Umso erstaunlicher ist es, dass die 51-Jährige fast keine Folge verpasst und sämtliche Titel kennt, denn Jutta Porzucek ist im wirklichen Leben Kriminaldirektorin und dazu noch Chefin der Berliner Mordkommissionen. Die erste Frau überhaupt, die es vor gut drei Jahren auf diesen Posten geschafft hat. Die Mord-Chefin müsste eigentlich ständig ins Kissen beißen oder sich fremdschämen, denn beim „Tatort“ stimmt ja fast nichts mit der Realität überein.
Dort wird aufs Revier gefahren (in Berlin gibt es aber Polizeiabschnitte), es werden Zeugen verhört (vernommen) und wenn nicht gleich auf eigene Faust brachial in eine Wohnung eines Verdächtigen eingestiegen wird, dann haben die Kommissare Durchsuchungsbefehle (Durchsuchungsbeschlüsse) dabei.

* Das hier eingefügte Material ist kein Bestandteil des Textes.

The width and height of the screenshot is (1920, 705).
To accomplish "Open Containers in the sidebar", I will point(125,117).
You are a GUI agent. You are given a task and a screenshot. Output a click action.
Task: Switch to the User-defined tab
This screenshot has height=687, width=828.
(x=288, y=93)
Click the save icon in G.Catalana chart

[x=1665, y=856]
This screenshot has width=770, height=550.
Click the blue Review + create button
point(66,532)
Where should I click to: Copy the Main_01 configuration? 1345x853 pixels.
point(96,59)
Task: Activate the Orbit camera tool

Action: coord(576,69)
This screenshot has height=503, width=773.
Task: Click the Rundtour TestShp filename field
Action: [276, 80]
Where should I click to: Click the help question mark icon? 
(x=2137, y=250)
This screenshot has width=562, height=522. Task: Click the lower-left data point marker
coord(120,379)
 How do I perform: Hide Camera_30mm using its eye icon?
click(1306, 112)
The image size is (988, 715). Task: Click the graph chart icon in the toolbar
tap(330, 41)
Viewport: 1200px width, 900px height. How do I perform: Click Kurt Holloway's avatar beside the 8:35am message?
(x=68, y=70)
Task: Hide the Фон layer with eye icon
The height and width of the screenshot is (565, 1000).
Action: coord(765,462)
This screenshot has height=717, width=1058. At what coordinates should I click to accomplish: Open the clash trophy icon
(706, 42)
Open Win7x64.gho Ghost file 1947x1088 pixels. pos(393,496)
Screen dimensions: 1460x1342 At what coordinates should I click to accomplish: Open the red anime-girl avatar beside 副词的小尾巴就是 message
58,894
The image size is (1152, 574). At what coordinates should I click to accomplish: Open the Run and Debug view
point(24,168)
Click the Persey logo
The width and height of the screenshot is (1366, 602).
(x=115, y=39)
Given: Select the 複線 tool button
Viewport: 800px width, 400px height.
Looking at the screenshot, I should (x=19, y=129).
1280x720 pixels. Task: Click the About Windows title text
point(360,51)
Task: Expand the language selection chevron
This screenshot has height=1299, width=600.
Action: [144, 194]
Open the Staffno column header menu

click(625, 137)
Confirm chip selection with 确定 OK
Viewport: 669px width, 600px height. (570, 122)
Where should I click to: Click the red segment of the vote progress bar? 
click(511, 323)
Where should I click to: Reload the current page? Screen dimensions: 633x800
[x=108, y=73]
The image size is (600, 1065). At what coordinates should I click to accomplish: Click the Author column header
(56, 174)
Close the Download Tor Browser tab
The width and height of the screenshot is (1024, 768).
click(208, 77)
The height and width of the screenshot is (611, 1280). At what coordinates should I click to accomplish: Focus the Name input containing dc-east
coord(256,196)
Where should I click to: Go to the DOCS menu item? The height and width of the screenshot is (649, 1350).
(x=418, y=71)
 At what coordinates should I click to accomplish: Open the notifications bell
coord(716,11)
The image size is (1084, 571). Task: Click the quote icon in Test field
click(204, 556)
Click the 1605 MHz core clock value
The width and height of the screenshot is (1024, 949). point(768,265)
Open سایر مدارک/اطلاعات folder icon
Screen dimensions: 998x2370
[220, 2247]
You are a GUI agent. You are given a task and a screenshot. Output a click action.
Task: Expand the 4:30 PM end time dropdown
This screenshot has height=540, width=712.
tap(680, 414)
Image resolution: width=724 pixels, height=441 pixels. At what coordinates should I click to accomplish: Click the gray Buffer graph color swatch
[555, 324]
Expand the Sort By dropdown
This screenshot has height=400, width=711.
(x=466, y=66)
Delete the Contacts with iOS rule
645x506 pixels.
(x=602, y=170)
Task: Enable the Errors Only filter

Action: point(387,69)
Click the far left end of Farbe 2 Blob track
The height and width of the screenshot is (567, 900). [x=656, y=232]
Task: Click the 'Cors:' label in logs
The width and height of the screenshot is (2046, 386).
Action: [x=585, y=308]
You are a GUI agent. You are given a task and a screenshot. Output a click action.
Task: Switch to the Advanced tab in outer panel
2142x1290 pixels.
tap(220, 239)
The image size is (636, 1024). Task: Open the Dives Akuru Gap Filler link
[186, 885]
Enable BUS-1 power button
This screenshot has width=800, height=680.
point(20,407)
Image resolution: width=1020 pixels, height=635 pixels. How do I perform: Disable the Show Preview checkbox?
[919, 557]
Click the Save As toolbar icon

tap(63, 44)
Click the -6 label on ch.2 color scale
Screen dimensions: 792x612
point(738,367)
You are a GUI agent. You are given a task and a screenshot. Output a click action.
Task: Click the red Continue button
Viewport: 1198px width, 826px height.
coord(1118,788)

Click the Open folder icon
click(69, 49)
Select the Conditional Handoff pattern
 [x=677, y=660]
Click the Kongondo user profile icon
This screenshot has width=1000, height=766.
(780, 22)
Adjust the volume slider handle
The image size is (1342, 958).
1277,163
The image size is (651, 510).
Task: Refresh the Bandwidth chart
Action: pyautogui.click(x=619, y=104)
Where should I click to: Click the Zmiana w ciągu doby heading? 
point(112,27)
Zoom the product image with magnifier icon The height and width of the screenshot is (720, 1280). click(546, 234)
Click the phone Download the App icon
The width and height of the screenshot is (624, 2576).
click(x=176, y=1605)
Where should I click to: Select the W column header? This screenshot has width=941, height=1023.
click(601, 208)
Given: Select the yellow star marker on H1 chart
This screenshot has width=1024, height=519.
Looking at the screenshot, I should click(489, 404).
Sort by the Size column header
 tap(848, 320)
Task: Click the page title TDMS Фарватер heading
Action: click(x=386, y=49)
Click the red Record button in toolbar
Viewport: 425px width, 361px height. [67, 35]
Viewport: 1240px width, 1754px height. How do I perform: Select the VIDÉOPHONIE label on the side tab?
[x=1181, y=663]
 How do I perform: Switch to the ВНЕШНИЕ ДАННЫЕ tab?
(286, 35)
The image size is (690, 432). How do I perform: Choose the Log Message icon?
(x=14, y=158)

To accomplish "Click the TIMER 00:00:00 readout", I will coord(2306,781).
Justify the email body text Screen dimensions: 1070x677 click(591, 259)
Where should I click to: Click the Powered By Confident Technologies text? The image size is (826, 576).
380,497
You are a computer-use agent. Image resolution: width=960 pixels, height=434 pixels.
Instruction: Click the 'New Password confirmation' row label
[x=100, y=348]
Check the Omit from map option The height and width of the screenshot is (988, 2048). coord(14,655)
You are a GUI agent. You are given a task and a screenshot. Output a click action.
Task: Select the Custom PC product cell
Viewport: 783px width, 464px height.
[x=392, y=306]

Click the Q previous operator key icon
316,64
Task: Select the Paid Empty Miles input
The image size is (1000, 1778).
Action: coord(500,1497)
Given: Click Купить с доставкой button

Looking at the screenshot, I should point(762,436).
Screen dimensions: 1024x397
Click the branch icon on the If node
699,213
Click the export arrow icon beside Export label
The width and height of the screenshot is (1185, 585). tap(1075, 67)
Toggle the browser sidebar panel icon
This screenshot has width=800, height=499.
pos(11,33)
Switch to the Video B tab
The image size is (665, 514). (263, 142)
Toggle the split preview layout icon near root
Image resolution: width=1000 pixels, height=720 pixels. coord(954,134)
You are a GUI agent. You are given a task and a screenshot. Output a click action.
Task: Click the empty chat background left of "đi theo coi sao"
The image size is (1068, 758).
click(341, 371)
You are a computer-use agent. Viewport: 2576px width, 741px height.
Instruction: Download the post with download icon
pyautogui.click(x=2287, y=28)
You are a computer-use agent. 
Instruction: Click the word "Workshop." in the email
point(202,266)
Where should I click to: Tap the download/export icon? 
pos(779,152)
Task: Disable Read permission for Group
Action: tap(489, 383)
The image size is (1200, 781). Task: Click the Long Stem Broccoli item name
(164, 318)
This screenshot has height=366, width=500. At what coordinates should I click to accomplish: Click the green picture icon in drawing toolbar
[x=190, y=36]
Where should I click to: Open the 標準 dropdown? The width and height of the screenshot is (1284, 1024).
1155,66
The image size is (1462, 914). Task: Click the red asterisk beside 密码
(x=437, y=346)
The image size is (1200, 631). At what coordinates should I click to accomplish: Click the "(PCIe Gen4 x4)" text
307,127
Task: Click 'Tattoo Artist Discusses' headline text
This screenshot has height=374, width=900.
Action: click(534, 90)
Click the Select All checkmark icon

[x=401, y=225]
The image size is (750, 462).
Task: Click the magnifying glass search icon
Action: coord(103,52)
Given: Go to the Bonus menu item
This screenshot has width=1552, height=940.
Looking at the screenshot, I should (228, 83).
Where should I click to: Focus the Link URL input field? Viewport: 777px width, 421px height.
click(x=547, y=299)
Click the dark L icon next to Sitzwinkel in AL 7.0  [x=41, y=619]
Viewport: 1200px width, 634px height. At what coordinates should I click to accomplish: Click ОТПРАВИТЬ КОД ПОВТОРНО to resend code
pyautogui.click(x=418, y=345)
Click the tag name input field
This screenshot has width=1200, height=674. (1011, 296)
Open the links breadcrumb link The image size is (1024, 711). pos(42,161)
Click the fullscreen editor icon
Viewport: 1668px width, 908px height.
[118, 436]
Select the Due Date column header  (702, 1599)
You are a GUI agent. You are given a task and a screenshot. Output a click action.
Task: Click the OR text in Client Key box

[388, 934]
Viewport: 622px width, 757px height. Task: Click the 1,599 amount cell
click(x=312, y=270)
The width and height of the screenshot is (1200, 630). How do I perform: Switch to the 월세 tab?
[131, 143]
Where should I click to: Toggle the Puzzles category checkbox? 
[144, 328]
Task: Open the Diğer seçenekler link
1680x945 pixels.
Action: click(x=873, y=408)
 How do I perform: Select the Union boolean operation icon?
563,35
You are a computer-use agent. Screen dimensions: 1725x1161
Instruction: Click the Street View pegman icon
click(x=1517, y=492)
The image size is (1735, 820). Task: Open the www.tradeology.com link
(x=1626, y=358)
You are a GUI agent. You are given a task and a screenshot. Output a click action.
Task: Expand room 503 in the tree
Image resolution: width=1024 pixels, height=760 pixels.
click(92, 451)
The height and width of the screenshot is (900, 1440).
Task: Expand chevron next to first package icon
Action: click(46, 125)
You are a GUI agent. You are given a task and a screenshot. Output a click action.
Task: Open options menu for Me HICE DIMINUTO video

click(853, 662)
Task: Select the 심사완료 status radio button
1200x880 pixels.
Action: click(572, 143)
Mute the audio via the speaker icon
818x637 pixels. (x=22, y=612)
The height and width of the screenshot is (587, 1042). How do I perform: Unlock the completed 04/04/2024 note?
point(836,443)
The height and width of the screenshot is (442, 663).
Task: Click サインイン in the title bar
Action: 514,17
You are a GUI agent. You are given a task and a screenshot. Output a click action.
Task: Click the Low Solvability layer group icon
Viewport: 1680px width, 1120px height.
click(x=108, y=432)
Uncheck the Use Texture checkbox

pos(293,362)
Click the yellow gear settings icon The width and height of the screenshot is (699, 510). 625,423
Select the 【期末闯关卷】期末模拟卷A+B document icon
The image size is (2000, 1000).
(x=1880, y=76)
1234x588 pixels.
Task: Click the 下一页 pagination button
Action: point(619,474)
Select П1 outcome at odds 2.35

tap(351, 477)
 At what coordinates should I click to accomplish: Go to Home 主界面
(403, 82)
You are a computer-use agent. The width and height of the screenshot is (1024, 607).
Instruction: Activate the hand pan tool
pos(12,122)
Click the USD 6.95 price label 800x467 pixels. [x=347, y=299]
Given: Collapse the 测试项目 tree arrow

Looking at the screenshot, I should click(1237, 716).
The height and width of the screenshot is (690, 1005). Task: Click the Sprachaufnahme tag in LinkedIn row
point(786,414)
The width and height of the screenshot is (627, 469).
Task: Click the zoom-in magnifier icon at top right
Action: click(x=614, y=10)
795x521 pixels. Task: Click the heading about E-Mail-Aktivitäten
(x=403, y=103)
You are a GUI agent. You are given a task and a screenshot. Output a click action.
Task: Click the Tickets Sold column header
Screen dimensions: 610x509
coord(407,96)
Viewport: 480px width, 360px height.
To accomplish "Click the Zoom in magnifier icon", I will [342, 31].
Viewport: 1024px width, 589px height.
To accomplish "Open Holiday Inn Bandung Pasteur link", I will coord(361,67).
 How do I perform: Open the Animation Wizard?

„Ach, darüber sehe ich eigentlich hinweg“, sagt die Chefermittlerin. Zumindest kann sie sich nicht so sehr darüber aufregen wie manch anderer in dem Job. Als kürzlich bekannt wurde, dass das „Tatort“-Team aus Berlin ausgewechselt wird und ab kommendem Jahr statt Clemens Ritter (Dominic Raake) und Felix Stark (Boris Aljinovic) bald die Schauspielerin Meret Becker und ihr Kollege Mark Waschke die Fälle in der Hauptstadt aufklären, sei sie schon „ein wenig traurig“ gewesen, sagt Jutta Porzucek. Sie habe den großen und den kleinen Kommissar aus Berlin immer gern gesehen. Immerhin hat sie als echte Polizistin mit ihrem Team sogar bei einer Berliner „Tatort“-Folge im vergangenen Jahr mitgearbeitet am Drehbuch. Völlig egal ist es Jutta Porzucek dann doch wieder nicht, wenn Ermittler und deren Arbeit falsch oder weltfremd dargestellt werden. So habe sie mit ihren Leuten auf das Drehbuch zu der vom RBB in Auftrag gegebene Folge „Machtlos“ mit Edgar Selge in der Hauptrolle eingewirkt. Selge mimt dort den Entführer des 14-jährigen Benjamin. Die Folge spielt vor allem im Vernehmungsraum der Kommissare, eine Art Kammerspiel. „Wir haben darauf hingewirkt, dass die Kommissare bei der Vernehmung nicht handgreiflich werden“, sagt Porzucek, denn das vermittele nicht nur ein falsches Bild, sondern unterminiere auch die „hohe psychologische Fähigkeit“, die Mordermittler in solchen Situationen in der Wirklichkeit zeigen müssen. Auch sei es Porzucek gelungen, die Autoren zu überzeugen, dass die Ermittler eine Beratergruppe im Nebenraum sitzen haben. „Das sieht man ja normalerweise nicht, dass wir mit ihnen zusammenarbeiten“, schildert sie. In Ansätzen sei dies daraufhin von den Autoren eingebaut worden.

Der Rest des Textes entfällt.